Documentary based on Malala’s life to be released

Malala Yousafzai at the Jordan/Syrian border on Feb. 16, 2014, in a still from "He Named Me Malala." (Gina Nemirofsky/20th Century Fox)


Malala Yousafzai at the Jordan/Syrian border on Feb. 16, 2014, in a still from "He Named Me Malala." (Gina Nemirofsky/20th Century Fox)

Tiffany Wade, News Editor

On October 2, 2015, the story of Malala Yousafzai will come to theaters as He Named Me Malala.

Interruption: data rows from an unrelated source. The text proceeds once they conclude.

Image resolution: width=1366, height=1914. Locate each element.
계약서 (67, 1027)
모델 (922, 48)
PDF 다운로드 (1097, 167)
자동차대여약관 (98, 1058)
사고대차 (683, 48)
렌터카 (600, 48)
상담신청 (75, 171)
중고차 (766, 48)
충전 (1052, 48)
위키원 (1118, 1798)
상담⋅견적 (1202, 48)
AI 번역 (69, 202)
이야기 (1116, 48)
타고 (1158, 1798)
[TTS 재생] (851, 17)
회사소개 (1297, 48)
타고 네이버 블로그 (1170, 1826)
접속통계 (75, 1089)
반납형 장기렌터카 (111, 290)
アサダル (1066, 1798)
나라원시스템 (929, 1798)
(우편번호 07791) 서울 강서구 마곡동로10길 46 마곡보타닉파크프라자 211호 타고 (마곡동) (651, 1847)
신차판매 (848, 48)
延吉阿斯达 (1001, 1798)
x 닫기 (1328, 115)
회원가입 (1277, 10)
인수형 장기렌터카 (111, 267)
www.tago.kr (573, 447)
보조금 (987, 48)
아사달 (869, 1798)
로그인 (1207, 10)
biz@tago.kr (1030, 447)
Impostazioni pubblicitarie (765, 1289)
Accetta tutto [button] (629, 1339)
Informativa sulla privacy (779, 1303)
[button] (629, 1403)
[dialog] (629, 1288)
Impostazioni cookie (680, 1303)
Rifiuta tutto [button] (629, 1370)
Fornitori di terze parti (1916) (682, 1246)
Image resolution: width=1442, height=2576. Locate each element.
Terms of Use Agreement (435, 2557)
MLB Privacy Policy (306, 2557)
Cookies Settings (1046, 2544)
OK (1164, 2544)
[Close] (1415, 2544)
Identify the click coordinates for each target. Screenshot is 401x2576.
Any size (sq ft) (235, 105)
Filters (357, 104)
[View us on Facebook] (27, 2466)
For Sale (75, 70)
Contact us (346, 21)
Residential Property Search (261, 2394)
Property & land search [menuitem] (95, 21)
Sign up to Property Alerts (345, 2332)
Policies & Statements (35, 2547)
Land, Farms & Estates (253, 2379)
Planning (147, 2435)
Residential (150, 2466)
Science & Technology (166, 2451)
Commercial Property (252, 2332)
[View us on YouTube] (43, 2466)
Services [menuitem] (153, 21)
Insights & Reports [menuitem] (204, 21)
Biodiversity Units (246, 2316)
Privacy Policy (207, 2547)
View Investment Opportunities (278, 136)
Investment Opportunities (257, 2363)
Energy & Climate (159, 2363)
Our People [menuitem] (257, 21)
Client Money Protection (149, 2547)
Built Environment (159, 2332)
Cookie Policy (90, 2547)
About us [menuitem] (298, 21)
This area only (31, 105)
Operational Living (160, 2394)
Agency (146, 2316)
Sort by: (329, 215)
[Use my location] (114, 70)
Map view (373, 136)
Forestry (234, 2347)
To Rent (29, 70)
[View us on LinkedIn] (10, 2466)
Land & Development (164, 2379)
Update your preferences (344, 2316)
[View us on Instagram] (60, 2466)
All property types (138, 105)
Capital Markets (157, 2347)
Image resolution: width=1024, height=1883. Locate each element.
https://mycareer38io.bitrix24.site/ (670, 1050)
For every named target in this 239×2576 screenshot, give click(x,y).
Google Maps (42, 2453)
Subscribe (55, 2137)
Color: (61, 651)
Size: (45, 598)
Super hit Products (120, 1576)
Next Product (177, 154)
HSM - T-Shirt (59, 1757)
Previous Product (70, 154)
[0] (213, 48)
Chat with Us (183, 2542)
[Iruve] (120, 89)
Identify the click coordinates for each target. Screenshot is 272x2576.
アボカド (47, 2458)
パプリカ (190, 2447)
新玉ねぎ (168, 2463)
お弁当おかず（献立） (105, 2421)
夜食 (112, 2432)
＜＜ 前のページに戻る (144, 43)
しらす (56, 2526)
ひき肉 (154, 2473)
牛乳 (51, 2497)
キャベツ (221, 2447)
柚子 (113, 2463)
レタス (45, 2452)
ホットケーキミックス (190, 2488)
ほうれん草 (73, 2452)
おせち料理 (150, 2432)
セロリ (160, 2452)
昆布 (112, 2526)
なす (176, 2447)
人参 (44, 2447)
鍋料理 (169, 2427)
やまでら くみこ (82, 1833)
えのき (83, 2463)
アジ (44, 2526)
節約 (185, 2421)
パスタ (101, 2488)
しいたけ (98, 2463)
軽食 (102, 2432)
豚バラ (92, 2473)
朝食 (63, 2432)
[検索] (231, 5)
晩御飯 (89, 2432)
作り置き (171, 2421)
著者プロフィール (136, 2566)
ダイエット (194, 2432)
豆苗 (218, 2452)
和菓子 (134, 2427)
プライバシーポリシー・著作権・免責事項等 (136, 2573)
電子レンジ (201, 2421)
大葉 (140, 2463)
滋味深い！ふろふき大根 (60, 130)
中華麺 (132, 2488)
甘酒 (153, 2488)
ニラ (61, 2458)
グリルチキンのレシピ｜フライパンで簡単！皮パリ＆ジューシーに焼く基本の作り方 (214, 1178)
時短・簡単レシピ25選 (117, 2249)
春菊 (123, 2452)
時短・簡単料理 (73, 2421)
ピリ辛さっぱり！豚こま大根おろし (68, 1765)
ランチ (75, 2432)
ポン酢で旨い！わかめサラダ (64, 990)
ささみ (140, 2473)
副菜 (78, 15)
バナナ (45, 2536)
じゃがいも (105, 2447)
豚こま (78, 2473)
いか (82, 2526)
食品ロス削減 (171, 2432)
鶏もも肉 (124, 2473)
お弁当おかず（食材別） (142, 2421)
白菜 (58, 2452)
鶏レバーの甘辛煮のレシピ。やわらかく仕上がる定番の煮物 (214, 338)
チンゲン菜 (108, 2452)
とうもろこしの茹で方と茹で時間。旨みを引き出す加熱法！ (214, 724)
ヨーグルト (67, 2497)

The documentary is based on the book “I Am Malala” which was released towards the end of 2013.

  The story of Malala began when the Taliban was attacking girls’ schools in the Swat District of Pakistan and in return she gave a speech about how she deserves an education.

“How dare the Taliban take away my basic right to education,” Malala explained.

She began blogging for BBC in 2009 at her experience with the Taliban’s threats to rid her of her right to an education. She was smart enough not to use her real name and went by Gul Makai, but by December of that same year, her identity was revealed. Malala was nominated for the International Children’s Peace Prize in 2011 and was awarded Pakistan’s National Youth Peace Prize for her own activism.

She then began receiving death threats from the Taliban. At the time, the Taliban was taking control of the Swat Valley in Pakistan. She was ordered to be silenced when fighting not only for her education but for women’s education as well and was not willing to take no for an answer. At age fifteen, she was shot in the head while riding the bus and was said to have a portion of her skull removed to halt the swelling of her brain and was considered lucky to even survive. After being released from the hospital from a medically induced coma, she began to attend school in Birmingham in 2013.

In 2013, Malala was awarded the Sakharov Prize for Freedom of Thought. That same year she was nominated for the Nobel Peace Prize, but did not win. However, in 2014 she was nominated for the Nobel Peace Prize again and became the youngest person to receive this award. She gave a speech as she was being awarded, which put the audience in absolute awe.

“I am very proud to be the first Pakistani and youngest person to receive this award,” Malala claimed as she presented her Nobel Peace Prize Speech. “This award is not just for me. It is for those forgotten children who want education. It is for those frightened children who want peace. It is for those voiceless children who want change,” she said.

For her 18th birthday on July 12, 2015, also called Malala Day, the young activist continued to take action on global education by opening a school for Syrian refugee girls in Lebanon. Its expenses covered by the Malala Fund, the school was designed to admit nearly 200 girls from the ages of 14 to 18.

“Today on my first day as an adult, on behalf of the world’s children, I demand of leaders we must invest in books instead of bullets,” Yousafzai proclaimed in one of the school’s classrooms.

The documentary will cover all of these important points in Malala’s life to symbolize how it doesn’t matter what age someone is, they can make a difference and become a humanitarian and activist by fighting every step of the way to reach the desired goal. Malala wasn’t afraid to stand up to the higher authority to prove her point and she wants other girls to do the same.